━━━ PASSAGE PROVIDED ━━━
When I look back over the last twelve years I am quite philosophical about it all now. I was coasting through life to 28 years old, then all of a sudden, I get sick, become very ill, and am diagnosed with a very serious condition. This gives you huge perspective and you very quickly realise what is really important in life. Personal development has played a key role in how I lead my life now. I invest in myself every day, reading books, watching documentaries, following people on line who add value to me, and I obviously exercise every day and eat great food. I think in life all anyone can do is their best. I know that although I still have some symptoms, I am giving my body every chance to repair and recover. I am a very ambitious person, and at 41 years old, 12 years into a MS diagnosis, I am hugely excited about the future and what it holds for me.
━━━ LISTED RECORDS ━━━
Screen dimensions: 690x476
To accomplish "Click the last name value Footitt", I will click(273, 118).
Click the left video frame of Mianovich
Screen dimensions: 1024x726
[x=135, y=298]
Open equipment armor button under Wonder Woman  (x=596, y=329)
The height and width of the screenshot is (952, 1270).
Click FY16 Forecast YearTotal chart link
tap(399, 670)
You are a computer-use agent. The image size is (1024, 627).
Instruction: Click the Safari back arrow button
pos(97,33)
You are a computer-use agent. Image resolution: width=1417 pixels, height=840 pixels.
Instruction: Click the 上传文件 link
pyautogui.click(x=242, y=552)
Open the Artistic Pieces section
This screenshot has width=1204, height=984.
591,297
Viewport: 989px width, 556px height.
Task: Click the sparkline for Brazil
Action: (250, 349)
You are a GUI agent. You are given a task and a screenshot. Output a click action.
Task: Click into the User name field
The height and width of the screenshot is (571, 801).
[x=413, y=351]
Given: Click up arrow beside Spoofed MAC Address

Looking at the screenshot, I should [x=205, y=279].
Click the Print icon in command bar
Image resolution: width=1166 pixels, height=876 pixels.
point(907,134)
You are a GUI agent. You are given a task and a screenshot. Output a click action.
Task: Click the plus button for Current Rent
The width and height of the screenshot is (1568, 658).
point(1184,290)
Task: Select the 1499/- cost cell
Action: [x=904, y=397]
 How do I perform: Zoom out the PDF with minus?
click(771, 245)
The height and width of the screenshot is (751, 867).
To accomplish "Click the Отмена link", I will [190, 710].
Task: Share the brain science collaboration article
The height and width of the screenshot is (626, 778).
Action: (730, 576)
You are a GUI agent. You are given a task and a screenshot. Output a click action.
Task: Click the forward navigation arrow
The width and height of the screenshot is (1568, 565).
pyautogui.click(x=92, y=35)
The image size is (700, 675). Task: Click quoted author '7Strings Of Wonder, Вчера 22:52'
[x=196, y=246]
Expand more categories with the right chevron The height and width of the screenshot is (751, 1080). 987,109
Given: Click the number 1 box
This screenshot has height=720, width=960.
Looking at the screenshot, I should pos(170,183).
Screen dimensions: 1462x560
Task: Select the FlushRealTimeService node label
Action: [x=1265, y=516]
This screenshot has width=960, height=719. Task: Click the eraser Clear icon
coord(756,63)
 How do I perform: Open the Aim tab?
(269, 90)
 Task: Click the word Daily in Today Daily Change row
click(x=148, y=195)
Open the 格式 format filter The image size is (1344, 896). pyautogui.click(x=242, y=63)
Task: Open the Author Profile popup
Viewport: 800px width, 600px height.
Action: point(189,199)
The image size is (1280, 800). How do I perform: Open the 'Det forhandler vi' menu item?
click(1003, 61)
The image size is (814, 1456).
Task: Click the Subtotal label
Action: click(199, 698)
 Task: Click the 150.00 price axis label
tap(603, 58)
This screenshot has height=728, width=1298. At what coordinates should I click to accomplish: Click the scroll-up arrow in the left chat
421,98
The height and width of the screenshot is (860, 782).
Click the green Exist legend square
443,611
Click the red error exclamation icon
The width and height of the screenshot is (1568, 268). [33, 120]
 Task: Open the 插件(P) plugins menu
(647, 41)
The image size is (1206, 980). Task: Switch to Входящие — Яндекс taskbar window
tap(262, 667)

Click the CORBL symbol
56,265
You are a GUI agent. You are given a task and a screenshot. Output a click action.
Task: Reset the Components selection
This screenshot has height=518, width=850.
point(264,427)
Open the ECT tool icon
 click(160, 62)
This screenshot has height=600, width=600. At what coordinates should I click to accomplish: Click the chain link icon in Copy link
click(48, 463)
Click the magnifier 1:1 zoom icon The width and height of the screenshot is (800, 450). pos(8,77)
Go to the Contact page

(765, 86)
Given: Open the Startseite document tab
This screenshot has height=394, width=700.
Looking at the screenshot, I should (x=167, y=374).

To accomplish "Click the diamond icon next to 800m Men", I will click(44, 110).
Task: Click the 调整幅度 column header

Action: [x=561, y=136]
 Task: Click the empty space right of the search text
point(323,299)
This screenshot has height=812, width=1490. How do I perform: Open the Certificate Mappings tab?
━━━
### WORK INSTRUCTIONS:
1: Extract from the passage about living with MS the text between "When I look" and "holds for me.", inclusive, copying it word for word.
2: According to the passage about living with MS, how old was the writer when they got sick?

### ANSWERS TO THE TASKS:
1:
When I look back over the last twelve years I am quite philosophical about it all now. I was coasting through life to 28 years old, then all of a sudden, I get sick, become very ill, and am diagnosed with a very serious condition. This gives you huge perspective and you very quickly realise what is really important in life. Personal development has played a key role in how I lead my life now. I invest in myself every day, reading books, watching documentaries, following people on line who add value to me, and I obviously exercise every day and eat great food. I think in life all anyone can do is their best. I know that although I still have some symptoms, I am giving my body every chance to repair and recover. I am a very ambitious person, and at 41 years old, 12 years into a MS diagnosis, I am hugely excited about the future and what it holds for me.

2: 28 years old.